La cabra tira al monte y Eprendre defiende un bistró que tiene menú mediodía (con entrante, principal y postre por 18€ o si hay poca hambre, un entrante y principal por 14,90€) pero hay más de lo que se ve a simple vista: se busca la conciencia de la simplicidad (que no de la simpleza) para que sea una experiencia democrática que reciba tanto a los oficinistas cercanos que nutren su zona a los vecinos y ocasionales turistas que lleguen a esa zona. La realidad es más compleja: su propuesta gastronómica bebe inexorablemente de su bagaje profesional en casas tan potentes como el Gresca patrio o, en París, en el equipo de Alexandre Gauthier y en las solventes Double Dragon o Le Servan (de Tatiana Lecha y la sumiller Katia Levha), siendo estos dos últimos proyectos exponentes de lo que se ha conocido como “neo bistró”, establecimientos de alto nivel técnica culinario con ambiente y servicio informal, normalmente dirigido por chefs-propietario. En Double Dragon, de hecho, el hilo conductor estaba en Asia.


El caso es que además de la cocina bistronómica pionera de Rafa Peña y la experiencia en París, Eprendre puede sumar todo lo que aprendió de la cocina en Chile, en diversos restaurantes y hoteles. A ese país debe su castellano y su amor, aunque más allá de su vida personal, algunos ingredientes de allí tienen presencia en sus platos actuales. Veamos: al boquerón fresco le añade merkén (una especie “mapuche”) y ají rojo ahumado, de sabor muy similar al pimiento rojo ahumado de la Vera. Redondea la manteca especiada en ajo y perejil. Y es este boquerón el ingrediente principal de uno de los bikinis más interesantes que tiene en carta. Lo que en ella se conforma se puede ver escrito a mano en una gran pizarra: bikini de boquerón, ibérico y vegetal para seguir después de algún tapeo de producto, en cuya categoría destaca la fantástica caballa al ponzu (finísima y elegante) y unas bravas dauphine, un híbrido bicultural que funciona muy bien, con una salsa muy Madrid style (chorizo y panceta).

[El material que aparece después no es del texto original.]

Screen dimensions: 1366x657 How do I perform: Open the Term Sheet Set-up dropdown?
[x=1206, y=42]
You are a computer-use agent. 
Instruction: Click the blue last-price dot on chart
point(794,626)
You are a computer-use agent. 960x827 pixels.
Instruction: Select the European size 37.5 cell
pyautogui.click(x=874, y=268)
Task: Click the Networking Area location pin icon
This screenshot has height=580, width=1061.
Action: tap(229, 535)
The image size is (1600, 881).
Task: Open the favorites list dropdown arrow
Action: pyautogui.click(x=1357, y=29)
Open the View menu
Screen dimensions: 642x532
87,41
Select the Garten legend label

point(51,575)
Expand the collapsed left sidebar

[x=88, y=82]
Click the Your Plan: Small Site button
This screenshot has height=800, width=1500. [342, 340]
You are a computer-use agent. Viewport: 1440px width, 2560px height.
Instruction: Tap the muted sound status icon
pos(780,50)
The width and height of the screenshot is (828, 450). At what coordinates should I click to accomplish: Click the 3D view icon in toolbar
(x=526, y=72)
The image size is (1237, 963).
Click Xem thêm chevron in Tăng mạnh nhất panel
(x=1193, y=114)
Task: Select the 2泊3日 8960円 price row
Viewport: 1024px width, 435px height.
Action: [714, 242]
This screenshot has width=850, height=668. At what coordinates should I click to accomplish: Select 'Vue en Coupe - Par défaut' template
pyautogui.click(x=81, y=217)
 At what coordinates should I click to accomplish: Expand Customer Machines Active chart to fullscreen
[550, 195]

Seguimos con una habitas, guisantes y un sofrito de acelga y sabayón con markén para apuntalar un matiz ahumado. Sabroso. Eprendre sabe perfectamente qué se cocina y cómo combinar todo lo que sabe y conoce de forma sabia y certera: “la cocina catalana me recuerda mucho a la francesa, sobretodo en el tratamiento de la verdura, poniendo por fin valor a la espectacular despensa que tienen aquí los cocineros”. Y menciona Jordi Vila, Rafa Peña o Villa Mas y su huerto. A tenor de lo que dice, nos quedamos con ganas de comer el pichón con galera pero justo sirvió la última ración antes de nuestra comanda. Regresaremos, por supuesto, y como premio de consolación, un postre que el cocinero asegura que es ya todo un hit: churrón recién fritos con ganache de chocolate, con un punto de sal y aceite. Último sorbo de vino: al ver que L’Abrunet de Frisach estaba en vinos a copas, la elección estaba clara. Este cocinero, antes de decidirse por los fogones, fue camarero, curtiéndose de oficio desde los 17 hasta los 21 años en brasseries parisinas, de ahí que su prescripción sea brillante y apueste por hasta 10 buenas referencias de vinos a copas, con predilección por la viticultura libre aunque sin ganas de hacer bandera ni pedagogía extrema.
Su Bistró Nou es un compendio ordenado de la experiencia y carácter meticuloso de Eprendre: encaja a la perfección con la definición de bistronomía, que es la cocina de bistró evolucionada con técnicas y productos foráneos. “Una cocina sin fronteras, sin pasarnos con los precios porque queremos mantener esa esencia popular y disfrutona”, concluye el chef. Por 25/30€ por cabeza se puede disfrutar muy mucho, con platillos de autor que, en cuanto tenga más rodaje, seguro serán aún más interesantes.